══ Input material

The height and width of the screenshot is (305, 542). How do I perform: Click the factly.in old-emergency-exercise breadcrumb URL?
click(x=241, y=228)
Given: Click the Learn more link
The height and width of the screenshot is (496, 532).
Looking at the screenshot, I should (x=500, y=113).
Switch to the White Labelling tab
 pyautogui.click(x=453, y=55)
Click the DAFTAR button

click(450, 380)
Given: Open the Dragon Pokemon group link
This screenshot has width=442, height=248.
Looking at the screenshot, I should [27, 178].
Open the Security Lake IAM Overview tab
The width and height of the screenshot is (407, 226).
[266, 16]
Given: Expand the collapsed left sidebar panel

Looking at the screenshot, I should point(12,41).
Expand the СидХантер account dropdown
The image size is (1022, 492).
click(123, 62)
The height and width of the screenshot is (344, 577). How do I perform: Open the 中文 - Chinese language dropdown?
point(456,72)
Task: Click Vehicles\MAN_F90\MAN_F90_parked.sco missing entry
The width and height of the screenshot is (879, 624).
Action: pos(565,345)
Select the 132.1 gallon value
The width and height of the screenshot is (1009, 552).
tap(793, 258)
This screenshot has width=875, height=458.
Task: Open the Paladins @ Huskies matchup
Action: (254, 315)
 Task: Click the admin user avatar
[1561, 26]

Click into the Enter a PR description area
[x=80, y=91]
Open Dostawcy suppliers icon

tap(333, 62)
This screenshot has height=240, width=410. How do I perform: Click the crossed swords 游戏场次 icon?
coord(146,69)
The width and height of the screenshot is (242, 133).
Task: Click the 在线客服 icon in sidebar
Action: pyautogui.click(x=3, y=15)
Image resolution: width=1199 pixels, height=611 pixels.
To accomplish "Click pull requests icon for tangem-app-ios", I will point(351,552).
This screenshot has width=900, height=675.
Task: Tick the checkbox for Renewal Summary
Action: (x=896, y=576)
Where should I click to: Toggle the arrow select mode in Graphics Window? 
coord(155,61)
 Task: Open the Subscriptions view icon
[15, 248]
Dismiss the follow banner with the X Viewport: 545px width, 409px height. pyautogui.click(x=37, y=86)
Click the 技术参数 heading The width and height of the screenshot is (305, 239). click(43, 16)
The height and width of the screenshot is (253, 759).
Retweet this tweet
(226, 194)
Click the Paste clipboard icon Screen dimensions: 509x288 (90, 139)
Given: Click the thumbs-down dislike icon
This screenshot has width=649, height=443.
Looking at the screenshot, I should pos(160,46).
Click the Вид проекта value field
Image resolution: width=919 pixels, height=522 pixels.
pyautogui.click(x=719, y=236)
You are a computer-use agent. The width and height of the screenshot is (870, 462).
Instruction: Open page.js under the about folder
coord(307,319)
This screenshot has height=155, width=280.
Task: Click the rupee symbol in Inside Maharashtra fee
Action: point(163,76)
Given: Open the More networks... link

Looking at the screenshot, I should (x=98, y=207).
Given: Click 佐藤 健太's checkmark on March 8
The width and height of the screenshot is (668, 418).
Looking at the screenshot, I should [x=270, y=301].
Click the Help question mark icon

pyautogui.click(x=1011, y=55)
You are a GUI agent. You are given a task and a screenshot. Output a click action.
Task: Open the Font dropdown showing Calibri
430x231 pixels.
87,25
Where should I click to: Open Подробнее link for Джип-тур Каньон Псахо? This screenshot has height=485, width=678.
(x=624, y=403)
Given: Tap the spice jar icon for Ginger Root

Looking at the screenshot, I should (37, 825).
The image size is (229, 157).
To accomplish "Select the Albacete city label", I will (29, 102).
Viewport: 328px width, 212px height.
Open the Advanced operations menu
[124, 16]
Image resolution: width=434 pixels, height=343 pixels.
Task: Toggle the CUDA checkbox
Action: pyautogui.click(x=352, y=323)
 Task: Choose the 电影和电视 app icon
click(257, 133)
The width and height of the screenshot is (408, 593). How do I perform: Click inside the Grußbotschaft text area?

════

> [Problem to solve] Set every entry down verbatim.

> [Answer box]
The height and width of the screenshot is (305, 542). How do I perform: Click the factly.in old-emergency-exercise breadcrumb URL?
click(x=241, y=228)
Given: Click the Learn more link
The height and width of the screenshot is (496, 532).
Looking at the screenshot, I should (x=500, y=113).
Switch to the White Labelling tab
 pyautogui.click(x=453, y=55)
Click the DAFTAR button

click(450, 380)
Given: Open the Dragon Pokemon group link
This screenshot has width=442, height=248.
Looking at the screenshot, I should [27, 178].
Open the Security Lake IAM Overview tab
The width and height of the screenshot is (407, 226).
[266, 16]
Given: Expand the collapsed left sidebar panel

Looking at the screenshot, I should point(12,41).
Expand the СидХантер account dropdown
The image size is (1022, 492).
click(123, 62)
The height and width of the screenshot is (344, 577). How do I perform: Open the 中文 - Chinese language dropdown?
point(456,72)
Task: Click Vehicles\MAN_F90\MAN_F90_parked.sco missing entry
The width and height of the screenshot is (879, 624).
Action: pos(565,345)
Select the 132.1 gallon value
The width and height of the screenshot is (1009, 552).
tap(793, 258)
This screenshot has width=875, height=458.
Task: Open the Paladins @ Huskies matchup
Action: (254, 315)
 Task: Click the admin user avatar
[1561, 26]

Click into the Enter a PR description area
[x=80, y=91]
Open Dostawcy suppliers icon

tap(333, 62)
This screenshot has height=240, width=410. How do I perform: Click the crossed swords 游戏场次 icon?
coord(146,69)
The width and height of the screenshot is (242, 133).
Task: Click the 在线客服 icon in sidebar
Action: pyautogui.click(x=3, y=15)
Image resolution: width=1199 pixels, height=611 pixels.
To accomplish "Click pull requests icon for tangem-app-ios", I will point(351,552).
This screenshot has width=900, height=675.
Task: Tick the checkbox for Renewal Summary
Action: (x=896, y=576)
Where should I click to: Toggle the arrow select mode in Graphics Window? 
coord(155,61)
 Task: Open the Subscriptions view icon
[15, 248]
Dismiss the follow banner with the X Viewport: 545px width, 409px height. pyautogui.click(x=37, y=86)
Click the 技术参数 heading The width and height of the screenshot is (305, 239). click(43, 16)
The height and width of the screenshot is (253, 759).
Retweet this tweet
(226, 194)
Click the Paste clipboard icon Screen dimensions: 509x288 (90, 139)
Given: Click the thumbs-down dislike icon
This screenshot has width=649, height=443.
Looking at the screenshot, I should pos(160,46).
Click the Вид проекта value field
Image resolution: width=919 pixels, height=522 pixels.
pyautogui.click(x=719, y=236)
You are a computer-use agent. The width and height of the screenshot is (870, 462).
Instruction: Open page.js under the about folder
coord(307,319)
This screenshot has height=155, width=280.
Task: Click the rupee symbol in Inside Maharashtra fee
Action: point(163,76)
Given: Open the More networks... link

Looking at the screenshot, I should (x=98, y=207).
Given: Click 佐藤 健太's checkmark on March 8
The width and height of the screenshot is (668, 418).
Looking at the screenshot, I should [x=270, y=301].
Click the Help question mark icon

pyautogui.click(x=1011, y=55)
You are a GUI agent. You are given a task and a screenshot. Output a click action.
Task: Open the Font dropdown showing Calibri
430x231 pixels.
87,25
Where should I click to: Open Подробнее link for Джип-тур Каньон Псахо? This screenshot has height=485, width=678.
(x=624, y=403)
Given: Tap the spice jar icon for Ginger Root

Looking at the screenshot, I should (37, 825).
The image size is (229, 157).
To accomplish "Select the Albacete city label", I will (29, 102).
Viewport: 328px width, 212px height.
Open the Advanced operations menu
[124, 16]
Image resolution: width=434 pixels, height=343 pixels.
Task: Toggle the CUDA checkbox
Action: pyautogui.click(x=352, y=323)
 Task: Choose the 电影和电视 app icon
click(257, 133)
The width and height of the screenshot is (408, 593). How do I perform: Click inside the Grußbotschaft text area?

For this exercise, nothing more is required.